で、未だにはまったままクリアできていないのが、ラストテクニシャン「ポリリズム2」。ステージ4「ポリリズム」の高難易度版。上下2ラインに流れてくる赤い物体を、タイミングよくラインのブロックをボタンで跳ね上げて向こう側にはこぶゲームなのですが、上下の操作がAボタンと十字ボタンで別々に行う必要があります。上下のリズムがそろっているときはいいのですが、各々の動きがずれてくると、もう完全にパニック。これは、ピアノとかで左右の手別々に使える人ならなんてことないんでしょうけど、自分ではまだつらいですね。

P.S.
2chでコツが書かれており、それを見て簡単にクリアできました。以下に転載しておきます。

 Q.ポリリズム2が出来ません
 A.ドラムレッスンやりまくればクリアできるかも
  押すタイミングは下の黒い部分
  左:□□□■□□■□/□□□■□□■□/■□□■□□■□/■□□■□□■□
  右:■□■□■□■□/■□■□■□■□/■□■□■□■□/■□■□■□■□

 両手 右左右 両手 をタン タタタン タンのリズムで
 つんくの曲なら ラブ レ ボ リュー ション


これ以外にも、非常に多数のゲームが用意されており、リズム感があるもの、笑えるものなど、いろいろな種類があります。個人的には「スーパータップダンズ」がリズミカルで好きですね。プレイする人ごとに、お気に入りのゲームが生まれるのかもしれません。

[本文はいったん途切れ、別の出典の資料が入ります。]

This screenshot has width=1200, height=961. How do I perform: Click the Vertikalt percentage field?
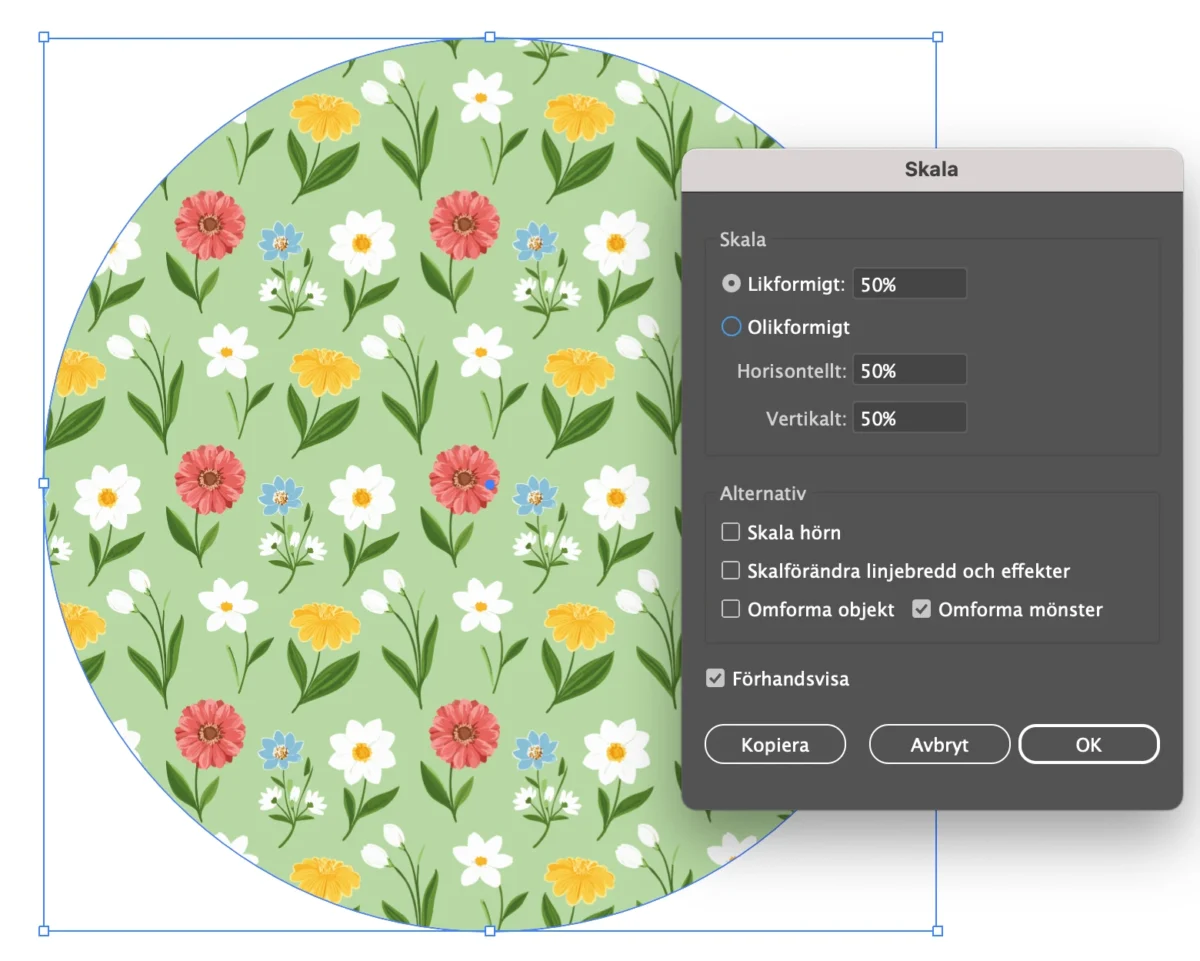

○あえて「つんく♂プロデュース」を意識させないプロモーション

このゲーム、当初より「メイドインワリオチームが作ったゲーム」ということで知られていましたが、じつはこれ、あの「つんく♂」がプロデュースした作品なんですよね。ほぼ日の記事を見てびっくりしました。
つんく♂さんに教わるリズム論『リズム天国』でノリ感アップ! - ほぼ日刊イトイ新聞 - 樹の上の秘密基地。

こちらの記事を読むと、なんとつんく氏自らが企画書を書いて任天堂に持ち込んだ模様。ドンキーコンガ松浦亜弥の曲を入れる際にゲームをチェックしたとき、ミュージシャン側から見て不自然なマークの入れ方が気になった、というのが直接のきっかけのようです。そこで実際に企画書まで書いて任天堂に送っちゃうところが、つんく氏の行動力のすごさですよね。
自分はシャ乱Q時代からつんくを知っていますが、軽い風貌ながら結構理論派で、いろいろな知識が豊富な人です。それだけに、インタビューで語っている「ノリ感」というものについては、確かに理論的で説得力があるように感じます。実際、ゲームの内容についても十分に熟知していますし、かなりしっかりゲームに携わっていることが分かります。以下のオリコンの特別サイトの動画では、セッションを完璧にこなしているのもすごいですね。

リズム天国-ORICON STYLE


ただ、ここまで有名人であるつんく氏が絡んでいながら、そのことはリズム天国が発売されるまであまり公にされていませんでした。これが、実は任天堂のすごいところな気もしますね。よくある芸能人ゲームだと、単に名前を借りただけのくせに、CMや広告でそのタイトルの名前を大々的にうたい、ゲームはおまけみたいな扱いで売り込みをはかることがよくあります。そうしたことが繰り返してきたため、どうしても既存のユーザの中には「芸能人ゲーム」=「クソゲー」という先入観があったと思うんです。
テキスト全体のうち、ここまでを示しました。